This is an implementation of a named entity recognizer that uses Graph Convolutional Networks. The reference article is Graph Convolutional Networks for Named Entity Recognition.
This code uses GCNs and POS tagging to boost the entity recognition of a bidirectional LSTM. It scores ~81% on the Ontonotes 5 test dataset, which can be retrieved from the LDC website.
The system currently uses the word vectors that come with spacy's "en_core_web_md" model.
git clone https://github.com/contextscout/gcn_ner.git
cd gcn_ner
virtualenv --python=/usr/bin/python3 .env
source .env/bin/activate
pip install -r requirements.txt
python -m spacy download en
python -m spacy download en_core_web_md
if you want to install Tensorflow with GPU capabilities please use
pip install -r requirements_gpu.txt
Execute the file
python test_ner.py < data/random_text.txt
You will need to put your 'train.conll' into the 'data/' directory, then execute the file
python train.py
You will need to put your 'dev.conll' or 'test.conll' into the 'data/' directory, then execute the file
python test_dataset.py
The training/testing conll files must be in the conll format, as in the following example. Only the fourth, fifth, and eleventh columns are used.

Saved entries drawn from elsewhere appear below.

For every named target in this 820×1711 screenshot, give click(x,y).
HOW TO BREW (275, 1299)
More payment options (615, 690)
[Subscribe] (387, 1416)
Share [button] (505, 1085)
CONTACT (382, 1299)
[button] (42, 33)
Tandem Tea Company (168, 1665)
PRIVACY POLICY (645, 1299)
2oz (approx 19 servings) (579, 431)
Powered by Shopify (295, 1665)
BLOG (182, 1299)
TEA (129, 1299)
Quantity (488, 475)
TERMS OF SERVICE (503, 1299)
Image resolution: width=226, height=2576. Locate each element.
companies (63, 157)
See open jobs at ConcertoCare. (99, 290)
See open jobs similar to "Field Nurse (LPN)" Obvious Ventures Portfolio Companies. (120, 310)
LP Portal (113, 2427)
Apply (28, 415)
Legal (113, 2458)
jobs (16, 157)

source_file_name 1 0 New NNP (TOP(S(NP* - - - Speaker#1 (GPE* * (ARG1* (ARG1* (19
source_file_name 1 1 York NNP *) - - - Speaker#1 *) * *) *) 19)
source_file_name 1 2 was VBD (VP* be 03 - Speaker#1 * (V*) * * -
source_file_name 1 3 developed VBN (VP* develop 02 - Speaker#1 * * (V*) * -
source_file_name 1 4 from IN (PP* - - - Speaker#1 * * (ARG2* * -
source_file_name 1 5 a DT (NP* - - - Speaker#1 * * * * -
source_file_name 1 6 hunting NN * - - - Speaker#1 * * * * -
source_file_name 1 7 harbor NN *)) - - - Speaker#1 * * *) * -
source_file_name 1 8 one CD (ADVP(NP(QP* - - - Speaker#1 (DATE* * (ARGM-TMP* * -
source_file_name 1 9 million CD *) - - - Speaker#1 * * * * -
source_file_name 1 10 years NNS *) - - - Speaker#1 * * * * -
source_file_name 1 11 ago RB *) - - - Speaker#1 *) * *) * -
source_file_name 1 12 to TO (S(VP* - - - Speaker#1 * * (ARGM-PRP* * -
source_file_name 1 13 become VB (VP* become 01 1 Speaker#1 * * * (V*) -
source_file_name 1 14 today NN (NP(NP* - - - Speaker#1 (DATE) * * (ARG2* -
source_file_name 1 15 's POS *) - - - Speaker#1 * * * * -
source_file_name 1 16 international JJ * - - - Speaker#1 * * * * -
source_file_name 1 17 metropolis NNS *)))))) - - - Speaker#1 * * *) *) -